■ What the task asks ■
Find "Task: Click the uTorrent" and "Given: Click the magnifier search button" in the records below. Copy the lines holding them and every line between, exactly, and no others.

(Saved data entries)
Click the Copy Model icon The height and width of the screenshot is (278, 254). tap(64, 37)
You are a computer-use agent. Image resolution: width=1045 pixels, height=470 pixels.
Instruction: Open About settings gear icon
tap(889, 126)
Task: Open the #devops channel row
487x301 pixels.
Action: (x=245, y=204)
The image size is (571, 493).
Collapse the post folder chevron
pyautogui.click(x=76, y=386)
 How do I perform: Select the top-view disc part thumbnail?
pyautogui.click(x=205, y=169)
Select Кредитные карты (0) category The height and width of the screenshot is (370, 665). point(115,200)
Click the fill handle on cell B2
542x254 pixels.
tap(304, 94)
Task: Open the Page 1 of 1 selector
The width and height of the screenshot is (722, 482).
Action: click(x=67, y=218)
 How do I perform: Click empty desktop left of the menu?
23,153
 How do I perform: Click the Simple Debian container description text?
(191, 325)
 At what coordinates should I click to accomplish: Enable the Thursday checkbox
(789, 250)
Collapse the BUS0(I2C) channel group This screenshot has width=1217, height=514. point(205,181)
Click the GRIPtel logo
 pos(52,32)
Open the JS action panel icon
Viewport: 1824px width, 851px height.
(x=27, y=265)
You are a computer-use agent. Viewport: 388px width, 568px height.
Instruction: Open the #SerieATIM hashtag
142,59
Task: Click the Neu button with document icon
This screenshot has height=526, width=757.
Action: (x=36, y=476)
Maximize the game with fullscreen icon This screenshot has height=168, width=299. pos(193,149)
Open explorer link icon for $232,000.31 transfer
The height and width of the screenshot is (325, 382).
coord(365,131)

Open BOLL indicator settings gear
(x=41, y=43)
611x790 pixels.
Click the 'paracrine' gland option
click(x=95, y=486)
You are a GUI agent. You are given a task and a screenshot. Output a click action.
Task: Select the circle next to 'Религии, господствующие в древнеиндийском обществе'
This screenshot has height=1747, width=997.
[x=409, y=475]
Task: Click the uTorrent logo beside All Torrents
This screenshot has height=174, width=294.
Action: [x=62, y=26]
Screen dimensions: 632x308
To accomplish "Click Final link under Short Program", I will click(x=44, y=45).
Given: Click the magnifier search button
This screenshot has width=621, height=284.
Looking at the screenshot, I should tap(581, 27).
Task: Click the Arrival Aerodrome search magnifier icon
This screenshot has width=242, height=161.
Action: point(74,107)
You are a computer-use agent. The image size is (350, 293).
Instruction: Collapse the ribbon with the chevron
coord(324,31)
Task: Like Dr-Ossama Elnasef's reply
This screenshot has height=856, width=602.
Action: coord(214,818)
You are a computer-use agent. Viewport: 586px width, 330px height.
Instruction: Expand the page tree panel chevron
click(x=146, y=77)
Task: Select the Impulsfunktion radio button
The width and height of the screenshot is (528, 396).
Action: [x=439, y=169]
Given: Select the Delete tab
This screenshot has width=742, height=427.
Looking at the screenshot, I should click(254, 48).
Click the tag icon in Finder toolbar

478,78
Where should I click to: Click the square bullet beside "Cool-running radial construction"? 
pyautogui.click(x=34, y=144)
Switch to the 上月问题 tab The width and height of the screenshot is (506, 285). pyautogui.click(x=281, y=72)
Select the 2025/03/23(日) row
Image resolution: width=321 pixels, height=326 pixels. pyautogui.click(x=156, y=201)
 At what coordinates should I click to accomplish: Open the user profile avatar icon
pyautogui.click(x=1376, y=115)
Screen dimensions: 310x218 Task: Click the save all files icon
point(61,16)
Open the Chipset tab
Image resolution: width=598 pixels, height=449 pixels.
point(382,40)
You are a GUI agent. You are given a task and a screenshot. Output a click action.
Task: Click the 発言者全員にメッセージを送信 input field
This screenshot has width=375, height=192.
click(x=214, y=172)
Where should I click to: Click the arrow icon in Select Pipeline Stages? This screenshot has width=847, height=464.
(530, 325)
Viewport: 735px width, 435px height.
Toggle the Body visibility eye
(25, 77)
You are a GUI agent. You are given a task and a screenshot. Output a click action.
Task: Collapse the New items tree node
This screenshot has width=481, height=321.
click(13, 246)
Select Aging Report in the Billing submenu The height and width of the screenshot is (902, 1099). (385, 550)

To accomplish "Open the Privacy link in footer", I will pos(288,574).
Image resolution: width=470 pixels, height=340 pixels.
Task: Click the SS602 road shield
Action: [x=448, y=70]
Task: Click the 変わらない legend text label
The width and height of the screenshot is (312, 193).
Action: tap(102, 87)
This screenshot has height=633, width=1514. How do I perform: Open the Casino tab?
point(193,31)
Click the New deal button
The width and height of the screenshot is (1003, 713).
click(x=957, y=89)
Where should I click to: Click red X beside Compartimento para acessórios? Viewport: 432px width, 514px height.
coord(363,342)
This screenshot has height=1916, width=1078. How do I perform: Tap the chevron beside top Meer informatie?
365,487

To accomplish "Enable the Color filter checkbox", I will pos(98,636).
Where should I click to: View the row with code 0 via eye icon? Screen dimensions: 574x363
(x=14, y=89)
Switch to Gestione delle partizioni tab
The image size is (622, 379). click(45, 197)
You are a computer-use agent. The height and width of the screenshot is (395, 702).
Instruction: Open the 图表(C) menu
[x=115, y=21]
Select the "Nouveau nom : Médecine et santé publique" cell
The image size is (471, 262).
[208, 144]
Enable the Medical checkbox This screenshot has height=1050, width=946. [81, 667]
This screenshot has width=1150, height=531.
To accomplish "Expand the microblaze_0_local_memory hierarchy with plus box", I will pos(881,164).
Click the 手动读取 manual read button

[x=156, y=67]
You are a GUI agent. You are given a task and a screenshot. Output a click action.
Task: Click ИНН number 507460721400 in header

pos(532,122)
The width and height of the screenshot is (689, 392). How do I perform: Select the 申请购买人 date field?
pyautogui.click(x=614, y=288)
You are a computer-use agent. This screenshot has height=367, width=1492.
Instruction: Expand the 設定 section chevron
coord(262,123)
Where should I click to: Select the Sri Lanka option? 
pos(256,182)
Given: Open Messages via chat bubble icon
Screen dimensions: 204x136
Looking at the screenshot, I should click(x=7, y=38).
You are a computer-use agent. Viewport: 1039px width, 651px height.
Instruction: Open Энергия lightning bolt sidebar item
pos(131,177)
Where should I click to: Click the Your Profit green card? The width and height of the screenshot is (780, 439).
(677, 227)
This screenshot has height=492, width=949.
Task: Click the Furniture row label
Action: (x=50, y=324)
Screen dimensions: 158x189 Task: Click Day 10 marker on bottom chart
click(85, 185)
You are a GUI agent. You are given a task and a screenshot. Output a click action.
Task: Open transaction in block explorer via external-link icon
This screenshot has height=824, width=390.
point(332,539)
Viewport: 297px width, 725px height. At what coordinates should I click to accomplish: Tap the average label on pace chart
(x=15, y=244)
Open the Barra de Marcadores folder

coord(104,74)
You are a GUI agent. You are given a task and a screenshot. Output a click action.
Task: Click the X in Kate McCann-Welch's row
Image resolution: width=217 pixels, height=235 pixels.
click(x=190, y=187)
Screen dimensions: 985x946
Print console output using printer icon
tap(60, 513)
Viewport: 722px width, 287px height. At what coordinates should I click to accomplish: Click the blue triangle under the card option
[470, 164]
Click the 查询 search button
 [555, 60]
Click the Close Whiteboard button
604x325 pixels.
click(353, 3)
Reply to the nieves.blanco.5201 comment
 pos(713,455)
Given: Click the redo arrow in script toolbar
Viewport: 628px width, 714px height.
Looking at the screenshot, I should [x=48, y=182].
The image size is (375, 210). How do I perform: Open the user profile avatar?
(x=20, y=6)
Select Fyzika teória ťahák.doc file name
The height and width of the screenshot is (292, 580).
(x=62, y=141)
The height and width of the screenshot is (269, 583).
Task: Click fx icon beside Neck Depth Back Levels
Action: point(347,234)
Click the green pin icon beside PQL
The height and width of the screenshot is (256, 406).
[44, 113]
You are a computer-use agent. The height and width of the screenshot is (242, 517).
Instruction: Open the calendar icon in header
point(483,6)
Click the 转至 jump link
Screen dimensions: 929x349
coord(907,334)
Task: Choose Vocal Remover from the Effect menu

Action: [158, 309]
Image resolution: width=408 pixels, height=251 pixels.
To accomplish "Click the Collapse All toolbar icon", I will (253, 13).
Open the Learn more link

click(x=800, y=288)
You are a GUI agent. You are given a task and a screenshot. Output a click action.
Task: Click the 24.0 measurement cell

■ Written reply ■
Task: Click the uTorrent logo beside All Torrents
This screenshot has height=174, width=294.
Action: [x=62, y=26]
Screen dimensions: 632x308
To accomplish "Click Final link under Short Program", I will click(x=44, y=45).
Given: Click the magnifier search button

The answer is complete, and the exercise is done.